Thank you for your poignant and relevant account of your diagnosis and treatment. Thank God for using you as a beacon for His power. My oldest sister was diagnosed with Stage 4 ovarian cancer on her 40th birthday and given a 5% chance of survival if she lived 5 years post surgery and treatments. That was 32 years ago and she’s alive and thriving.
Thank you for posting this inspiring article. God bless you as you move forward in 2024.
I am living with a terminal illness .But I am here only through pray and God. We can do it.
God bless you. You are a walking talking miracle. I lost my 12yr old gifted and talented son to cancer.
I love you. Keep being you 💜🙏🏿
Amen and amen! Thank you Jesus!!!!!
Keep shining, my sister.
Karen, Thank you for sharing your powerful testimony; you are truly a blessing and model of a strong, faithful Black woman. I pray God’s continued blessings over your life.
Phyllis Mayo
My Dearest Karen, thank you for sharing your journey with us. Your story is an inspiration to many, including myself. I was diagnosed with a benign brain tumor several years ago…praise Him🙌🏿🙌🏿🙌🏿! I know the importance of annual visits, relaxation, sleep, stress-free environment, and daily prayer.
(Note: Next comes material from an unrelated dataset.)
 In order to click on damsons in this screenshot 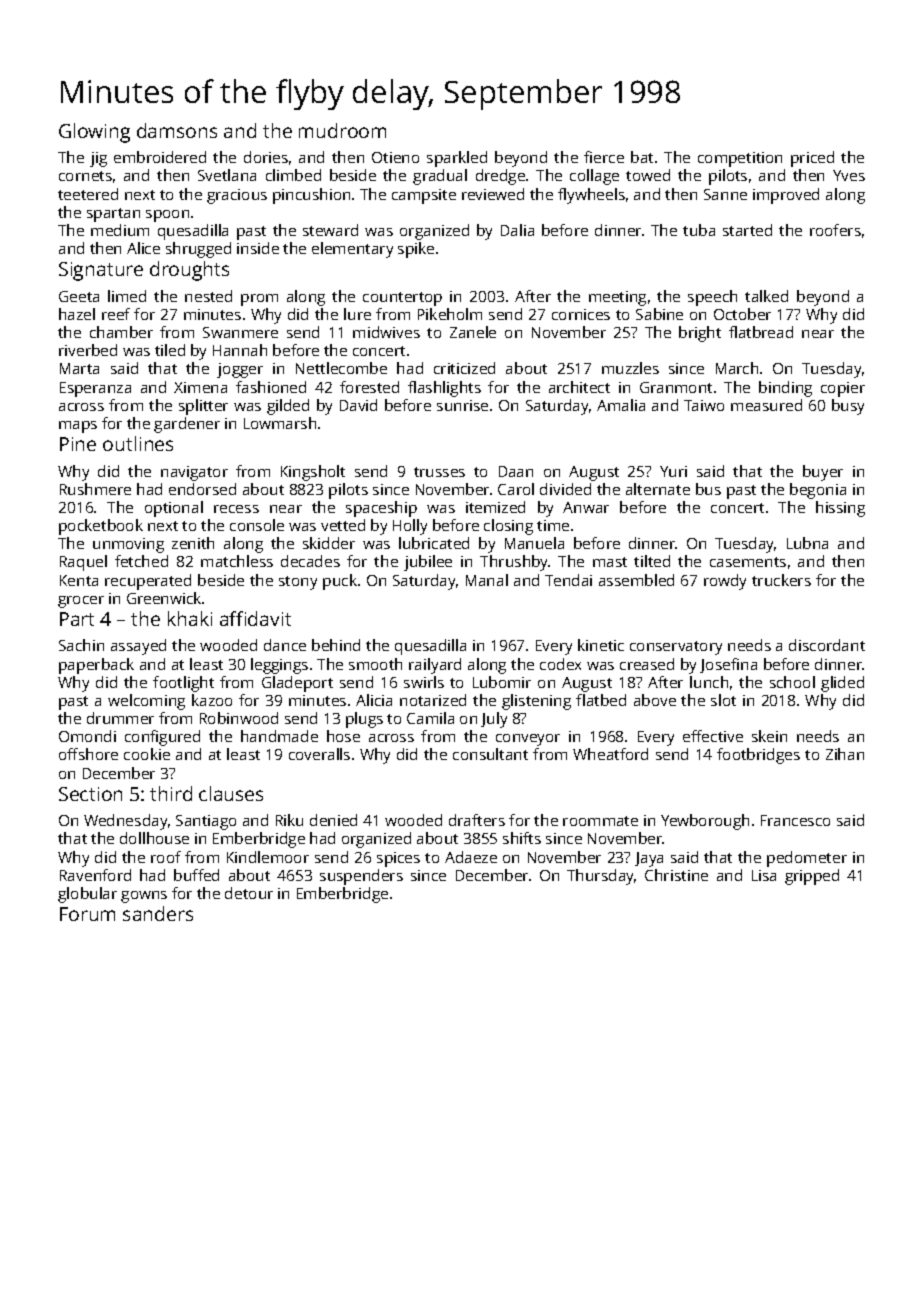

Today I spoke with my friend who was diagnosed with three benign brain tumors. Unfortunately, she had surgery and only two were removed while the third one seems too problematic. She is in constant pain everyday.
You are a beacon of hope for us all. Peace and blessings unto you and your tribe❣️🥰❤️! Thank You🌹!
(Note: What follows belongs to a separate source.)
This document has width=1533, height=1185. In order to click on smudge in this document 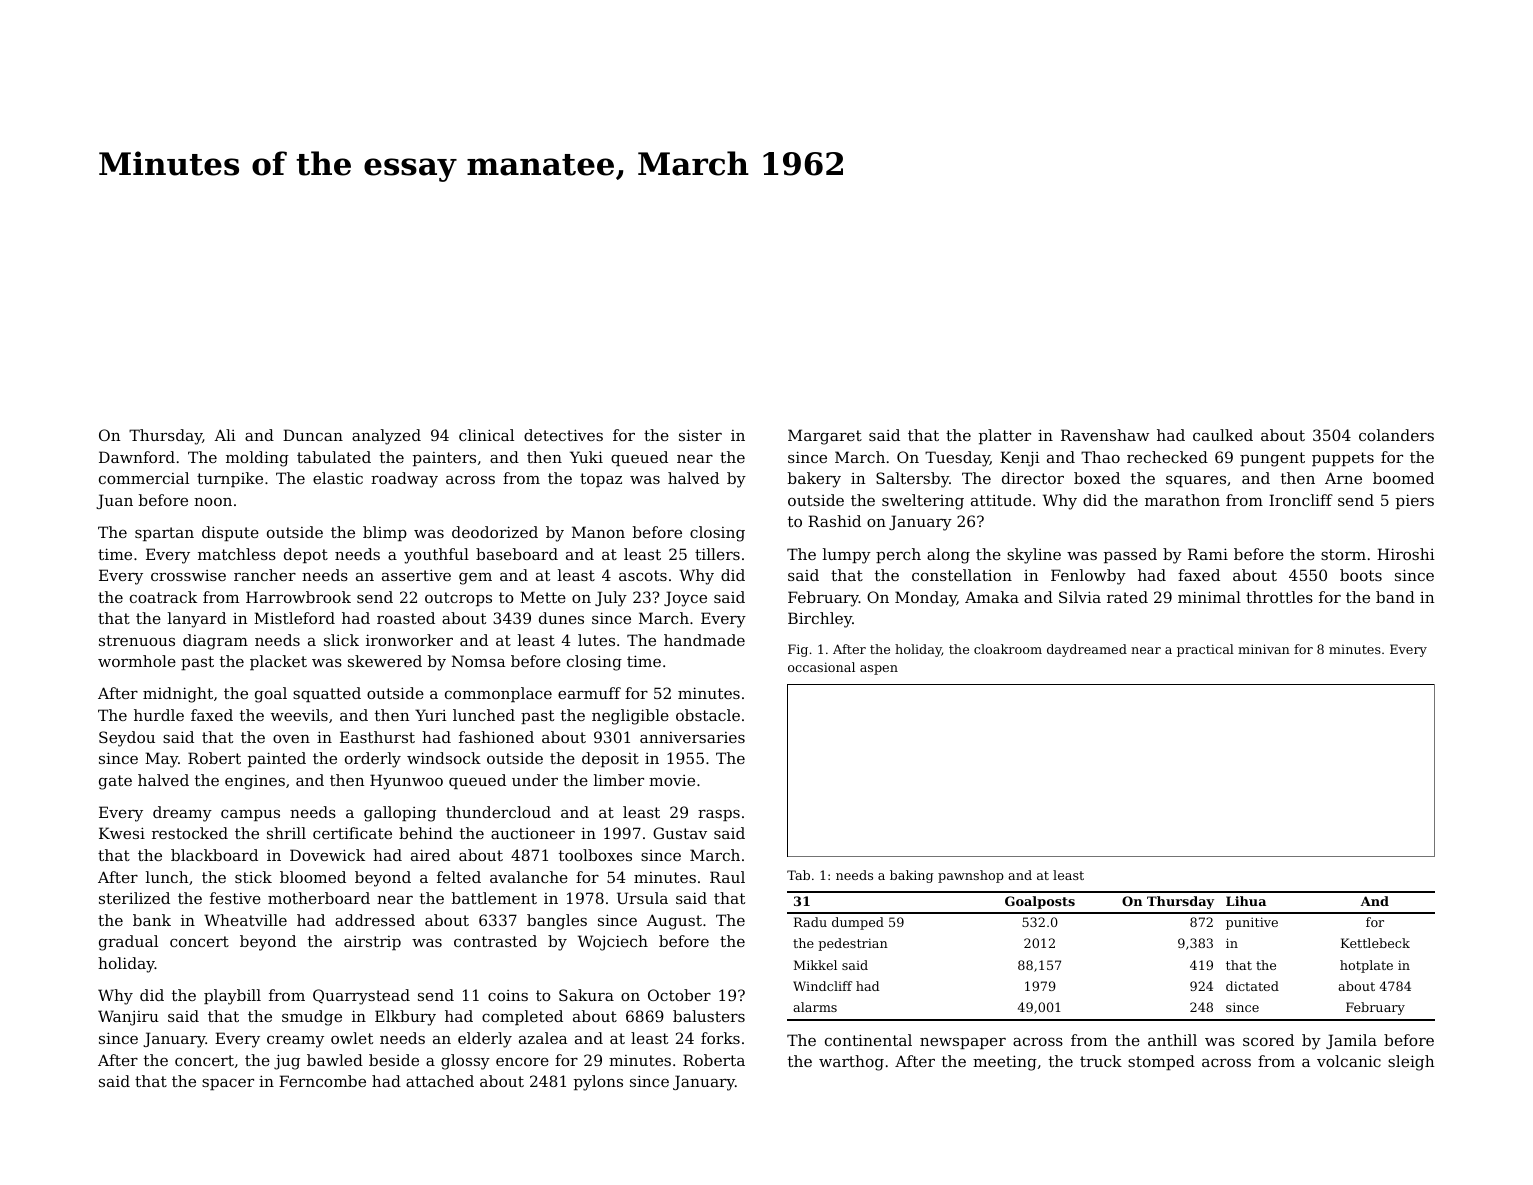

Soror Attorney Karen, thank you for sharing your miraculous testimony. God’s favor rest a upon your life, your writings and advocacy. You are a Shero.
My Soror,
What a poignant yet triumphant story of GOD’s restorative problems and your resilience. Thank you for being vulnerable and sharing your story. I am sure it will bless someone else.
Soror
I admire your courage to tell your story. Sharing is such a brave and selfless act that inspires. It is so eye-opening to remind us to make time to create and enjoy moments; I am definitely encouraged by this message.
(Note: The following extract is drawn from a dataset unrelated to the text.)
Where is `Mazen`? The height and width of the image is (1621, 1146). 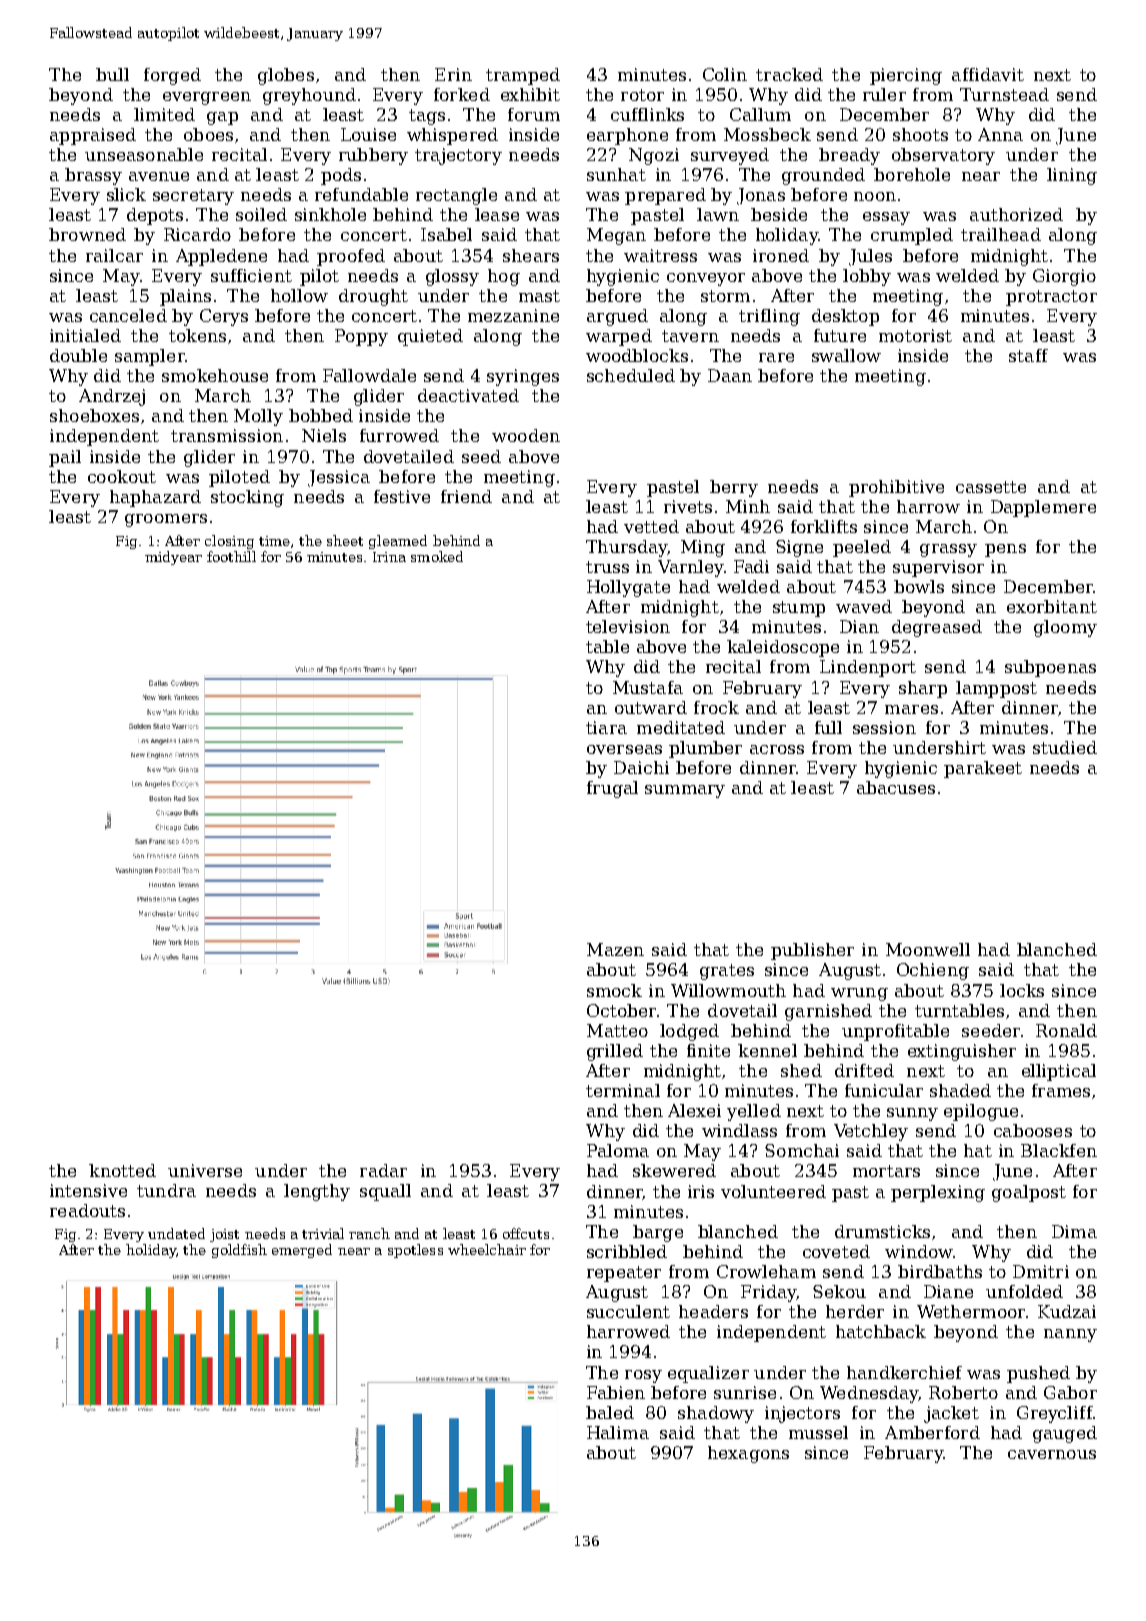 Mazen is located at coordinates (615, 949).
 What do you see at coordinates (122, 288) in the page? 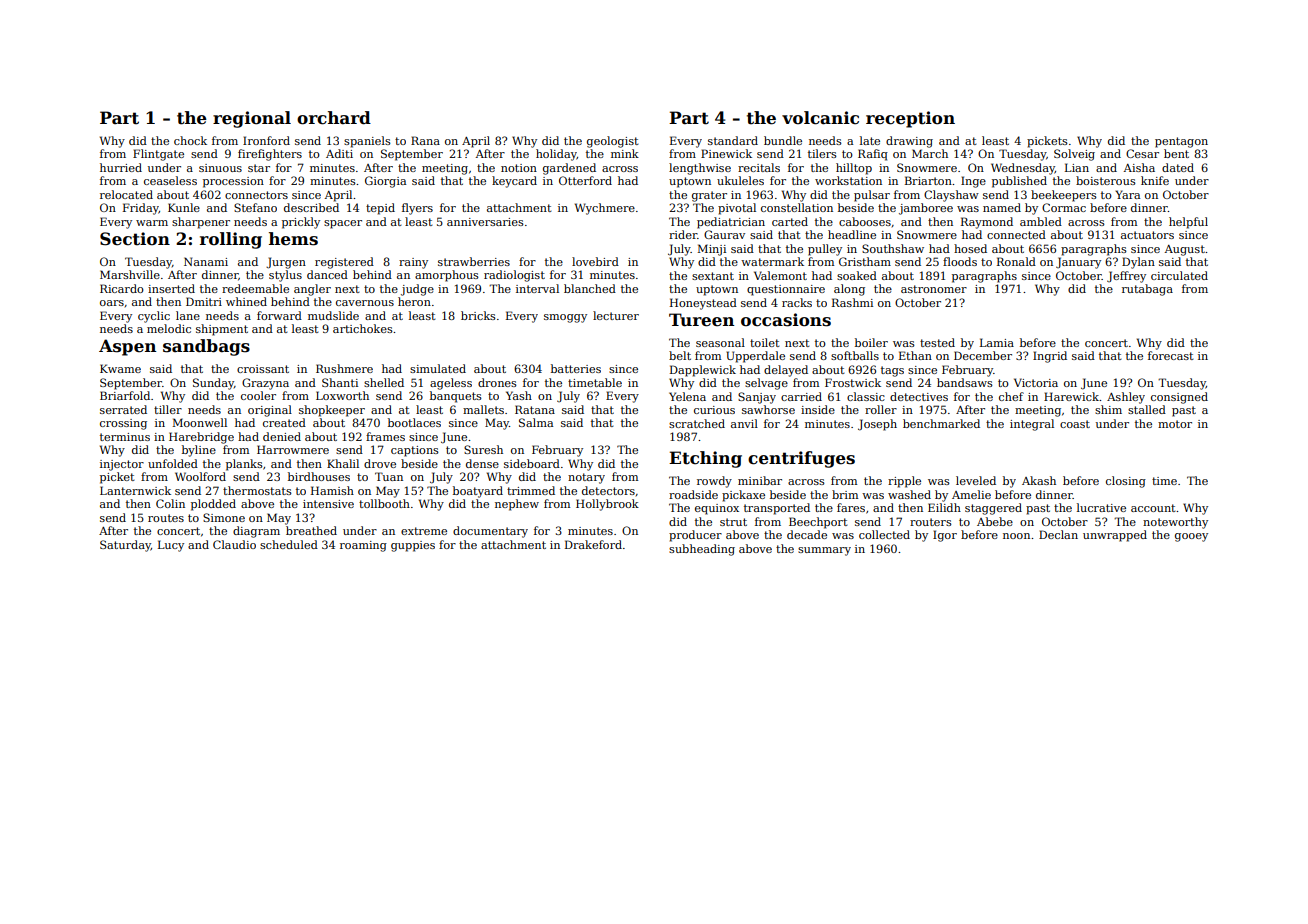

Praise God from whom all blessings flow!! This is truly an awesome testimony. Soror Karen, your testimony gives hope to the hopeless in difficult, rather impossible circumstances. I thank God for allowing you to live and to share your story with the world.
May God continue to Bless you in all your endeavors. I pray your story will uplift and inspire others.
We are not blood related but we are cousins!!
Karen, your story gives hope and inspiration to to many especially women if color. Thank you for sharing your journey.
Blessings to you, our Sister! Yes, you are more than a conqueror and quite an overcomer to shine your beacons of light ever so brightly ~ to inform and enlighten us all ~ of the symptoms, warnings, and unknown signals we so often quickly dismiss and can readily overlook.
Thank you.
Karen,
Thank you for sharing your story in this space. Besides being inspirational and a testament that miracles do happen, it’s uplifting for women of color especially considered how we are treated by the health system. I am extremely blessed to call you my Sister and friend.
Love you!
A powerful essay that is imbued with hope, inspiration and information. Jehovah’s miraculous intervention is worthy of praise and awe.
Karen, thank you for such an inspiring and informative article! I pray that you continue to beat the odds on your post cancer journey as you embrace all that life offers you!